*Aim of the task*: Exactly reproduce each line of the listing that follows.

*Source information*:
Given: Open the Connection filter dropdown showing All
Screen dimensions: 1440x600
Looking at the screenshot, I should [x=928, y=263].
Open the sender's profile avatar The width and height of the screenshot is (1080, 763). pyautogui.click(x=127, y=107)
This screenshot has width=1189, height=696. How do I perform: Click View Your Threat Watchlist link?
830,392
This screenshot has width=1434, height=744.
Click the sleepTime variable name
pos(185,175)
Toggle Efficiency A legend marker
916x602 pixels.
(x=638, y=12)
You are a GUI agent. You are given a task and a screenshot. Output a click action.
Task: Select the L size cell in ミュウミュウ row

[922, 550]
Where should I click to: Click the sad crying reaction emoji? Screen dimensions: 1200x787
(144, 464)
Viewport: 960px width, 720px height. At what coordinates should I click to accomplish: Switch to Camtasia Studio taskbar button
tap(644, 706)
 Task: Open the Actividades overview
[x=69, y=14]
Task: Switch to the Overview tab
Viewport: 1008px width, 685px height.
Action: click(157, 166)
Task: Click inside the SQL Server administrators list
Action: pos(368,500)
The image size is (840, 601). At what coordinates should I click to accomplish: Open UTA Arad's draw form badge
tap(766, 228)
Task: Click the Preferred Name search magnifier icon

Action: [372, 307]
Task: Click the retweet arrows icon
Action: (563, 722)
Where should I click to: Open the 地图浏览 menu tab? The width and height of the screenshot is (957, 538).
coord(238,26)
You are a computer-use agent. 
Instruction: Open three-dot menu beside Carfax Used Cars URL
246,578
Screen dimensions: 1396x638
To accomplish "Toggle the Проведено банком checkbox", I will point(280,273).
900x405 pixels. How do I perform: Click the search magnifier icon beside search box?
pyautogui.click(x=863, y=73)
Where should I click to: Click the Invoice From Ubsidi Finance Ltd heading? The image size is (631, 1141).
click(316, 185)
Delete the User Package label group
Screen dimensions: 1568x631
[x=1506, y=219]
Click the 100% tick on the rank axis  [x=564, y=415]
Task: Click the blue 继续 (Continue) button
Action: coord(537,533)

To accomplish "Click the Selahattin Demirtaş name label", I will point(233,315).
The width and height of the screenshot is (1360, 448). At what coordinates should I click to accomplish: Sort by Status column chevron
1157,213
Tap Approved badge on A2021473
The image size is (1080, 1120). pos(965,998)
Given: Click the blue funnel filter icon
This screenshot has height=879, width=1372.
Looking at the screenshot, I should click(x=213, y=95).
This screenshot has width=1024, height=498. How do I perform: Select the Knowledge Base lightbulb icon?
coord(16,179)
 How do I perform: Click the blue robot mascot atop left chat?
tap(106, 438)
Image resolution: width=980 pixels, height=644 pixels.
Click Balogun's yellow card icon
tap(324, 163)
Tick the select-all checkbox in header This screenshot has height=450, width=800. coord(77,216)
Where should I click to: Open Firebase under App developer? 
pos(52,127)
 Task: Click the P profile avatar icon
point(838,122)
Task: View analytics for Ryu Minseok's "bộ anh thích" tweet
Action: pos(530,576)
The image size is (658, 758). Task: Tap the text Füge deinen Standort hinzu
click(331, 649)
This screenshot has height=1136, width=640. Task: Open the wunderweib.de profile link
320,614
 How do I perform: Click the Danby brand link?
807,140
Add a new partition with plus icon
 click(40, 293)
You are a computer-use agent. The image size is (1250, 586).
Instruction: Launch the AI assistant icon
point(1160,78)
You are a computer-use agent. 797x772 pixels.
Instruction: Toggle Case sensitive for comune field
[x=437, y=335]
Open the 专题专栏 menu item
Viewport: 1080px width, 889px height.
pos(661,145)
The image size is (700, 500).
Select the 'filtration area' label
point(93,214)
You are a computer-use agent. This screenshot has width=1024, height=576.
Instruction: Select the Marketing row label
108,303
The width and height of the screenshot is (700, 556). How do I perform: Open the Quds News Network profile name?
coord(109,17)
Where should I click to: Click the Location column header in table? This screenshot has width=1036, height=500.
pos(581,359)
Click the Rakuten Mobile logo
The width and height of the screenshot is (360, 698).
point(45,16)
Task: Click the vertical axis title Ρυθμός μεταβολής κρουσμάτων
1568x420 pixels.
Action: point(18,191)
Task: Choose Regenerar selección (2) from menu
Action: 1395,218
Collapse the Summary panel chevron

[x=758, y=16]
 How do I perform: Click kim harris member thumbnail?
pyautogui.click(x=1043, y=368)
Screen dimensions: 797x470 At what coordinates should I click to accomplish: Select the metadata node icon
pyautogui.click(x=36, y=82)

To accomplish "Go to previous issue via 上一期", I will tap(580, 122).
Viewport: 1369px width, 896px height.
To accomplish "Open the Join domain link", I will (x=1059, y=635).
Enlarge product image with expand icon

*Answer area*:
Given: Open the Connection filter dropdown showing All
Screen dimensions: 1440x600
Looking at the screenshot, I should [x=928, y=263].
Open the sender's profile avatar The width and height of the screenshot is (1080, 763). pyautogui.click(x=127, y=107)
This screenshot has width=1189, height=696. How do I perform: Click View Your Threat Watchlist link?
830,392
This screenshot has width=1434, height=744.
Click the sleepTime variable name
pos(185,175)
Toggle Efficiency A legend marker
916x602 pixels.
(x=638, y=12)
You are a GUI agent. You are given a task and a screenshot. Output a click action.
Task: Select the L size cell in ミュウミュウ row

[922, 550]
Where should I click to: Click the sad crying reaction emoji? Screen dimensions: 1200x787
(144, 464)
Viewport: 960px width, 720px height. At what coordinates should I click to accomplish: Switch to Camtasia Studio taskbar button
tap(644, 706)
 Task: Open the Actividades overview
[x=69, y=14]
Task: Switch to the Overview tab
Viewport: 1008px width, 685px height.
Action: click(157, 166)
Task: Click inside the SQL Server administrators list
Action: pos(368,500)
The image size is (840, 601). At what coordinates should I click to accomplish: Open UTA Arad's draw form badge
tap(766, 228)
Task: Click the Preferred Name search magnifier icon

Action: [372, 307]
Task: Click the retweet arrows icon
Action: (563, 722)
Where should I click to: Open the 地图浏览 menu tab? The width and height of the screenshot is (957, 538).
coord(238,26)
You are a computer-use agent. 
Instruction: Open three-dot menu beside Carfax Used Cars URL
246,578
Screen dimensions: 1396x638
To accomplish "Toggle the Проведено банком checkbox", I will point(280,273).
900x405 pixels. How do I perform: Click the search magnifier icon beside search box?
pyautogui.click(x=863, y=73)
Where should I click to: Click the Invoice From Ubsidi Finance Ltd heading? The image size is (631, 1141).
click(316, 185)
Delete the User Package label group
Screen dimensions: 1568x631
[x=1506, y=219]
Click the 100% tick on the rank axis  [x=564, y=415]
Task: Click the blue 继续 (Continue) button
Action: coord(537,533)

To accomplish "Click the Selahattin Demirtaş name label", I will point(233,315).
The width and height of the screenshot is (1360, 448). At what coordinates should I click to accomplish: Sort by Status column chevron
1157,213
Tap Approved badge on A2021473
The image size is (1080, 1120). pos(965,998)
Given: Click the blue funnel filter icon
This screenshot has height=879, width=1372.
Looking at the screenshot, I should click(x=213, y=95).
This screenshot has width=1024, height=498. How do I perform: Select the Knowledge Base lightbulb icon?
coord(16,179)
 How do I perform: Click the blue robot mascot atop left chat?
tap(106, 438)
Image resolution: width=980 pixels, height=644 pixels.
Click Balogun's yellow card icon
tap(324, 163)
Tick the select-all checkbox in header This screenshot has height=450, width=800. coord(77,216)
Where should I click to: Open Firebase under App developer? 
pos(52,127)
 Task: Click the P profile avatar icon
point(838,122)
Task: View analytics for Ryu Minseok's "bộ anh thích" tweet
Action: pos(530,576)
The image size is (658, 758). Task: Tap the text Füge deinen Standort hinzu
click(331, 649)
This screenshot has height=1136, width=640. Task: Open the wunderweib.de profile link
320,614
 How do I perform: Click the Danby brand link?
807,140
Add a new partition with plus icon
 click(40, 293)
You are a computer-use agent. The image size is (1250, 586).
Instruction: Launch the AI assistant icon
point(1160,78)
You are a computer-use agent. 797x772 pixels.
Instruction: Toggle Case sensitive for comune field
[x=437, y=335]
Open the 专题专栏 menu item
Viewport: 1080px width, 889px height.
pos(661,145)
The image size is (700, 500).
Select the 'filtration area' label
point(93,214)
You are a computer-use agent. This screenshot has width=1024, height=576.
Instruction: Select the Marketing row label
108,303
The width and height of the screenshot is (700, 556). How do I perform: Open the Quds News Network profile name?
coord(109,17)
Where should I click to: Click the Location column header in table? This screenshot has width=1036, height=500.
pos(581,359)
Click the Rakuten Mobile logo
The width and height of the screenshot is (360, 698).
point(45,16)
Task: Click the vertical axis title Ρυθμός μεταβολής κρουσμάτων
1568x420 pixels.
Action: point(18,191)
Task: Choose Regenerar selección (2) from menu
Action: 1395,218
Collapse the Summary panel chevron

[x=758, y=16]
 How do I perform: Click kim harris member thumbnail?
pyautogui.click(x=1043, y=368)
Screen dimensions: 797x470 At what coordinates should I click to accomplish: Select the metadata node icon
pyautogui.click(x=36, y=82)

To accomplish "Go to previous issue via 上一期", I will tap(580, 122).
Viewport: 1369px width, 896px height.
To accomplish "Open the Join domain link", I will (x=1059, y=635).
Enlarge product image with expand icon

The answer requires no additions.